Y de ahí partimos. Lo que estamos viendo en la actualidad es un peloteo de ideas, proyectos, propuestas, recolección de opiniones de grupos organizados, ciudadanos sobre cómo quieren que se “reconstruya” Acapulco… pero todo ello sólo denota una cosa: no hay una estrategia, una plataforma real de rehabilitar al puerto en su sentido básico, por el contrario se ha agudizado con el desplazamiento de más de 180 mil acapulqueños que han salido a buscar empleo, educación, un mejor estadio de vida.
A la compleja situación que vivimos en Acapulco porque aún no nos recuperamos de los daños del Otis se ha sumado gravemente el tema de la inseguridad, que mantiene en alerta constante a los ciudadanos.

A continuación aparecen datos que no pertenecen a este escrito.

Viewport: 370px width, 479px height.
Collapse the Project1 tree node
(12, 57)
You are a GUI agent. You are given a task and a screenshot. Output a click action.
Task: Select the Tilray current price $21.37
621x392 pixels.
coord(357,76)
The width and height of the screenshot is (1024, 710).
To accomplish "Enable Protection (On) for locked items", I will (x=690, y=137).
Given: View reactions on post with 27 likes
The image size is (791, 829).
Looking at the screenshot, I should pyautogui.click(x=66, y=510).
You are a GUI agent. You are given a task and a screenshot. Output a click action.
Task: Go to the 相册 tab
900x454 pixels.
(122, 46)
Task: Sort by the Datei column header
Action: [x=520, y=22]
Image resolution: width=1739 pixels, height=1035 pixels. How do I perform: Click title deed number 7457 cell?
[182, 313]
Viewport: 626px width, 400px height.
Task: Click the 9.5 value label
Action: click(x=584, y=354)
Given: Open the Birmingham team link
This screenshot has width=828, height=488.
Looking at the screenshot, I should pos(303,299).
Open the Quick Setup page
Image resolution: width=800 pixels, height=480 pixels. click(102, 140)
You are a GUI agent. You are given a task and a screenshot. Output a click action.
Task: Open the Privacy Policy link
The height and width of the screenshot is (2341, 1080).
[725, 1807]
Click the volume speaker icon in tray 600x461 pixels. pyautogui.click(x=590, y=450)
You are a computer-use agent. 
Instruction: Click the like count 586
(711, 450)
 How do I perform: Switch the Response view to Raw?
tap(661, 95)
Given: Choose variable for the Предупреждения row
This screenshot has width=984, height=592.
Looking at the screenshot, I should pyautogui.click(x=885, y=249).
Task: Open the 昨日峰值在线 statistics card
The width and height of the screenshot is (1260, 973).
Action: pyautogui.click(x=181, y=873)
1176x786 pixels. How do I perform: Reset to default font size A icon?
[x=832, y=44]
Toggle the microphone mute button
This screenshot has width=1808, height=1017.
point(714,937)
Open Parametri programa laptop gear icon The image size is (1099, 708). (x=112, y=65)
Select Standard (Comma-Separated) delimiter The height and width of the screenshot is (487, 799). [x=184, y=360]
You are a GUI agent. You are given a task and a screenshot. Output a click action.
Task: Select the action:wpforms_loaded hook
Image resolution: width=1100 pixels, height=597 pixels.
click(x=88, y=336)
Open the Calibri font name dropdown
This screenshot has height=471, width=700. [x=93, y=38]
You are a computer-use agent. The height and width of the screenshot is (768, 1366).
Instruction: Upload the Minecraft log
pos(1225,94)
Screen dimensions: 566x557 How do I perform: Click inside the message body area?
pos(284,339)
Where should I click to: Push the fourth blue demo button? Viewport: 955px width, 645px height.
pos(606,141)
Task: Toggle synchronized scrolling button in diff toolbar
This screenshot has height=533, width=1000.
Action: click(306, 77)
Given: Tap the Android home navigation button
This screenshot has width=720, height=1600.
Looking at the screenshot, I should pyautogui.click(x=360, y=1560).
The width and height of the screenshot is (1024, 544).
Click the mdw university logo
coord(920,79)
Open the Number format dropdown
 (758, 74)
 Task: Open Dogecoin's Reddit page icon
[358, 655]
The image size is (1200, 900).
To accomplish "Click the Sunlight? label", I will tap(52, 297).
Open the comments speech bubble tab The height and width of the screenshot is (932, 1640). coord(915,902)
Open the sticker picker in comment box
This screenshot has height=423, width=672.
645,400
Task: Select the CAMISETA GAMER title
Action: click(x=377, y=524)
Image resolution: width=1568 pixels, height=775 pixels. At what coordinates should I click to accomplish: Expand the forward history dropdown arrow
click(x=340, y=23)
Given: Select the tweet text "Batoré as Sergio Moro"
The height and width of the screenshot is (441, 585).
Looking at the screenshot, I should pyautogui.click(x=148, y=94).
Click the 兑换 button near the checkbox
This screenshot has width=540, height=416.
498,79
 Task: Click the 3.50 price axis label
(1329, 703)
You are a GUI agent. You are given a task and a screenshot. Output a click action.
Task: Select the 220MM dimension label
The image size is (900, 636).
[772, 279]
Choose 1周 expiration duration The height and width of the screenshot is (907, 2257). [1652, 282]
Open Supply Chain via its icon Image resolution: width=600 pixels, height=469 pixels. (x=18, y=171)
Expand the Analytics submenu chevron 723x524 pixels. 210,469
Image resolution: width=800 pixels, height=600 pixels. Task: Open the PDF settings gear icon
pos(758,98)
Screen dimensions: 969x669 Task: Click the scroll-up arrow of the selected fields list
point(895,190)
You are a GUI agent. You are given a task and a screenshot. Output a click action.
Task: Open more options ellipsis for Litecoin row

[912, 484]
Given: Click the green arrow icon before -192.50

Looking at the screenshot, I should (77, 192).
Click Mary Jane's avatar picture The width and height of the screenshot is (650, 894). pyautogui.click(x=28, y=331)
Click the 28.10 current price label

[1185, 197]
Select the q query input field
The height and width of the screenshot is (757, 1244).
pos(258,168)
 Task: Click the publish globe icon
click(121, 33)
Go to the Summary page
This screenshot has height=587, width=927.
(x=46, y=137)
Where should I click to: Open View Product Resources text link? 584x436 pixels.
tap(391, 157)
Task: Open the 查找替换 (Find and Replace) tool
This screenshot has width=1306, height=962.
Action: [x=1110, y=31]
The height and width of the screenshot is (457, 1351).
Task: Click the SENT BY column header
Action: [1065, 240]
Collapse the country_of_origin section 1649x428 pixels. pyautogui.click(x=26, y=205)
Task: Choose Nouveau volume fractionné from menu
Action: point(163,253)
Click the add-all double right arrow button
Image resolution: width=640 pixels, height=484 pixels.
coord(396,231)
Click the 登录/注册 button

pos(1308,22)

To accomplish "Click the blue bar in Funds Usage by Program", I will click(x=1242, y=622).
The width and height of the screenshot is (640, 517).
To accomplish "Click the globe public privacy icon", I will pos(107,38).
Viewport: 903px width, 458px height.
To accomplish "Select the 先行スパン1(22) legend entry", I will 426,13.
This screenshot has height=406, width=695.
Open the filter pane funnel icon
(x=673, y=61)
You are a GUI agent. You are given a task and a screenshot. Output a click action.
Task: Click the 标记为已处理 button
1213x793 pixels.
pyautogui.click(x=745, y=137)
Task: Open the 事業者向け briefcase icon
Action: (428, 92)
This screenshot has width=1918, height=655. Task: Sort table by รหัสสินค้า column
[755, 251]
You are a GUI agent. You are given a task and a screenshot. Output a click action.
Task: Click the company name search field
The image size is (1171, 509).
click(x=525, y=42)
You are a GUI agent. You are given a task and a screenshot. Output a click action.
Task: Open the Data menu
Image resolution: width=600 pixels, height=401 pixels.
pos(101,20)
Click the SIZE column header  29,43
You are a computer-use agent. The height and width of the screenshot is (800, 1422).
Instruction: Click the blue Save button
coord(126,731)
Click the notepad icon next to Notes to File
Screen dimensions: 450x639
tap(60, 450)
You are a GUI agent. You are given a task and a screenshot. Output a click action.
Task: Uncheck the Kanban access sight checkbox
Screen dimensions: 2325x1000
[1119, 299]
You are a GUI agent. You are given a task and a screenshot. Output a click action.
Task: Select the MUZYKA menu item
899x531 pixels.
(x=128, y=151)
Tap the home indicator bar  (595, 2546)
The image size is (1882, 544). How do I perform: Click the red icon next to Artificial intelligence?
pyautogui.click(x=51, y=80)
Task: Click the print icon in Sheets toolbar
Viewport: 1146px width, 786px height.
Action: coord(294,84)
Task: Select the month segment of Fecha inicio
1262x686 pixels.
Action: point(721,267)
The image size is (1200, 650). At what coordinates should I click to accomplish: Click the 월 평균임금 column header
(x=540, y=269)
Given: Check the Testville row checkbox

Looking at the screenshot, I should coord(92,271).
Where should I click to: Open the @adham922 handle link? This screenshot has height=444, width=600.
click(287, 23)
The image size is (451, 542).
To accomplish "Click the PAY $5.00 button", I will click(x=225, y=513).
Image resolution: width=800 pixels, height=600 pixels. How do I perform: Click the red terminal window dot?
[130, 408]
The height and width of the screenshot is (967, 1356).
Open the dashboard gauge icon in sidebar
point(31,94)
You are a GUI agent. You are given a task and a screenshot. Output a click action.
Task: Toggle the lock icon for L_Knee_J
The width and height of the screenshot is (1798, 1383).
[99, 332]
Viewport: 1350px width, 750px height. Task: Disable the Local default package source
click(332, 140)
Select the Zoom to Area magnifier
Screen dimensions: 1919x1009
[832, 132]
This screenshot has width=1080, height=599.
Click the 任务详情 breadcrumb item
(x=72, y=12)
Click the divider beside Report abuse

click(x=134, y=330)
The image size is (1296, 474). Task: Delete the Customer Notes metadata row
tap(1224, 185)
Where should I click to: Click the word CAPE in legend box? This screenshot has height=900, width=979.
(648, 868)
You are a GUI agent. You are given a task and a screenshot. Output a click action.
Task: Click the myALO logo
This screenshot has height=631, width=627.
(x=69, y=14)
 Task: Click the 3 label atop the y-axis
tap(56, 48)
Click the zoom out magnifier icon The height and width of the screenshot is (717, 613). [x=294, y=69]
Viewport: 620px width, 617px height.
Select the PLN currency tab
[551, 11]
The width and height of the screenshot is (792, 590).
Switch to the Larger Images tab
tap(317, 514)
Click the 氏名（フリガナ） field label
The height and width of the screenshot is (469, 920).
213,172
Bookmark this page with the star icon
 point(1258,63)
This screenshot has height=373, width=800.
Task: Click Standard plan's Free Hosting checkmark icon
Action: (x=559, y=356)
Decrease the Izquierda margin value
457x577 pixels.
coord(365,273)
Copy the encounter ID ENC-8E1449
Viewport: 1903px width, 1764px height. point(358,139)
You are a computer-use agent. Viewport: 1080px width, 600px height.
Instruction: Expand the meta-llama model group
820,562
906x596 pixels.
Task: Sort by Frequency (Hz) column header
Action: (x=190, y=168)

La verdad es que no hay mucha ciencia sobre lo básico que requiere Acapulco para salir adelante. Primero que nada es recuperar la seguridad y que se respete el estado de derecho. Para posteriormente seguir con los temas: 1.- Hidrosanitario para dotar de agua y drenaje eficiente a la ciudadanía y establecimientos turísticos, que debiera también dar como resultado una bahía limpia y segura. 2..-Eficiencia en los servicios públicos como limpia, vialidades en buen estado y alumbrado público principalmente. 3.- Reordenamiento urbano que incluya transporte público, ambulantaje y señalética adecuada.
Librando lo anterior, se podrá dar pie a todos esos magnos e innovadores (algunos fantasiosos) proyectos que todos tenemos en la cabeza, y quisiéramos se hicieran realidad en nuestro hermoso puerto de Acapulco, que se han estado mencionando mucho a últimas fechas.